NOTICE OF EXTRAORDINARY SHAREHOLDERS' MEETING IN ENZYMATICA AB (PUBL)
January 28 2016 - 3:44AM
By reason of Enzymatica AB:s
(publ), reg. no. 556719-9244, (the "Company") bid on the Islandic
company Zymetech ehf., reg. no. 6406830589, ("Zymetech"), the
shareholders of the Company are hereby invited to attend the
extraordinary shareholders' meeting to be held on Monday 15
February 2016 at 1 p.m. at Elite Hotel, Ideon, Scheelevägen 27 in
Lund. For further information, please see also the press release
which the Company has distributed on 28 January in relation to the
proposed transaction.
Right to participate and notice
Only
shareholders that are recorded in their own name in the Company's
share ledger kept by Euroclear Sweden AB (The Swedish Central
Securities Depository Euroclear Sweden AB) as of 9 February 2016,
and also have given notice on 9 February 2016 to the Company of
their intent to participate, preferably no later than 4.00 p.m.,
have the right to participate in the shareholders' meeting. A
shareholder may be accompanied by not more than two advisors,
provided that the number of such advisors has been notified to the
Company no later than the aforementioned time. Proxies need not
notify the number of advisors in advance.

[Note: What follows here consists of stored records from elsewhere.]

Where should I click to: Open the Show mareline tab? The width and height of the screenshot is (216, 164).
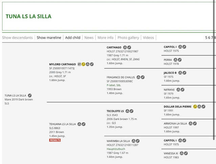tap(49, 38)
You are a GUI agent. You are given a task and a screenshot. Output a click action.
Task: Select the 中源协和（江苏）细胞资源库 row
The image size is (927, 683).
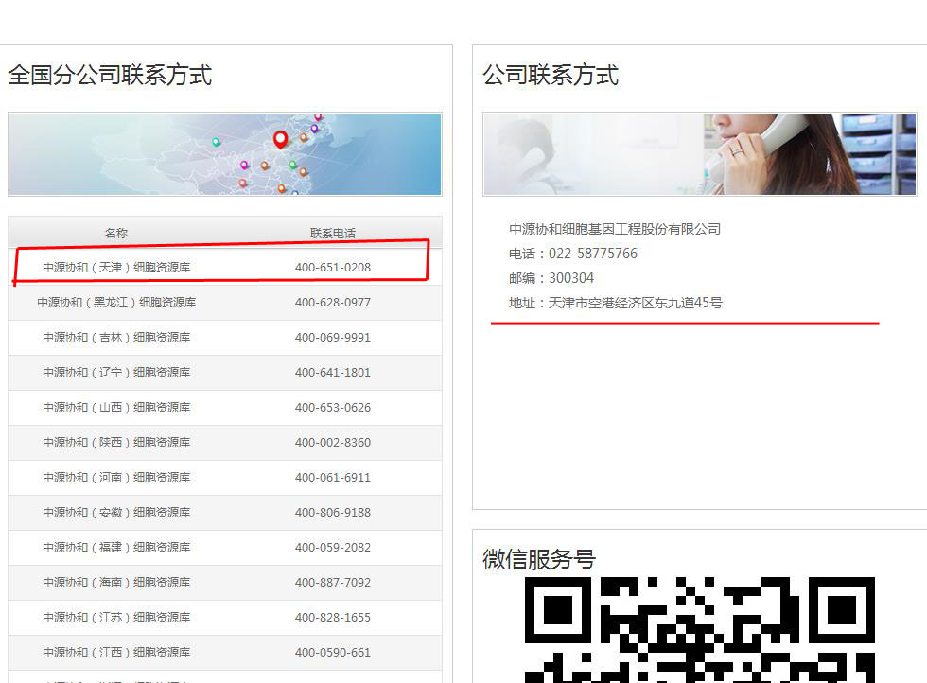pos(119,617)

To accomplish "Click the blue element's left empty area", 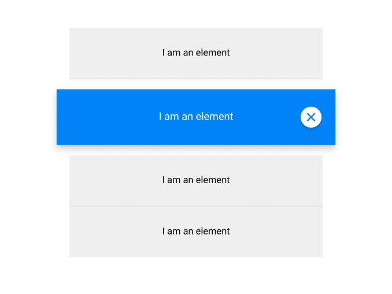I will (98, 117).
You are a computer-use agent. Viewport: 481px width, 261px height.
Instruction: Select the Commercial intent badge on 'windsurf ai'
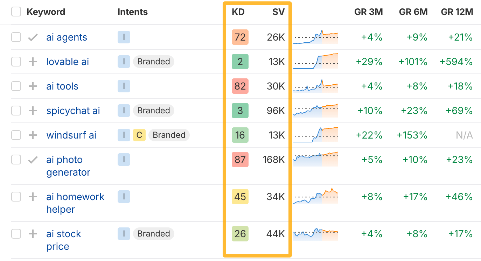coord(139,135)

Notice may be given in writing to Enzymatica AB (publ), att: EGM,
Ideon Science Park, 223 70 Lund or by e-mail to
carl-johan.wachtmeister@enzymatica.com. The notice should specify
the shareholder's name, personal identity or Company registration
number, address, work-hour telephone number and shareholding, and
names of any advisors.
Trustee-registered shares
In order to be
entitled to participate in the meeting, shareholders whose shares
are trustee-registered must temporarily register their shares in
their own names. Such registration should be requested from the
trustee, and must be executed with Euroclear Sweden AB on 9
February 2016. Shareholders that wish to execute such registration
must, well in advance before the said date, notify its trustee
thereof.
Proxies
If a shareholder intends to
participate by proxy, the proxy must bring a written and dated
proxy signed by the shareholder in original to the meeting. The
proxy may not be older than five years. Proxy forms can be
downloaded from the Company's website, www.enzymatica.com. If the
proxy is issued by a legal entity, the proxy must also bring
current registration certificate (Sw.
registreringsbevis) of the legal entity or similar document of
authorisation for the legal entity.
In order to facilitate registration, proxies and documents on
authorisation should be the Company to hand at the above-mentioned
address well in advance before the meeting, and at the latest on 12
February 2016.
Proposed agenda
-
Opening of the meeting
-
Election of chairman of the meeting
-
Preparation and approval of the register of
voters
-
Approval of the agenda
-
Election of one or two persons to confirm the
minutes
-
Determination as to whether the meeting has been
duly convened
-
Resolution regarding approval of the acquisition
of Zymetech by way of issue in kind of shares and warrants
-
Election of new members of the board of
directors
-
Instructions and rules of procedures for the
nomination committee's appointment
-
Closing of the meeting
Resolution
proposals
The Company has executed an agreement with the shareholders of the
company Zymetech ehf., reg. no. 6406830589
("Zymetech"), of the acquisition of 2,142,658 shares,
corresponding to approximately 99 per cent of all shares, in
Zymetech (the "Transaction"). The purchase price shall be paid
through subscription by and allotment to the shareholders in
Zymetech of new shares as well as new warrants in the Company.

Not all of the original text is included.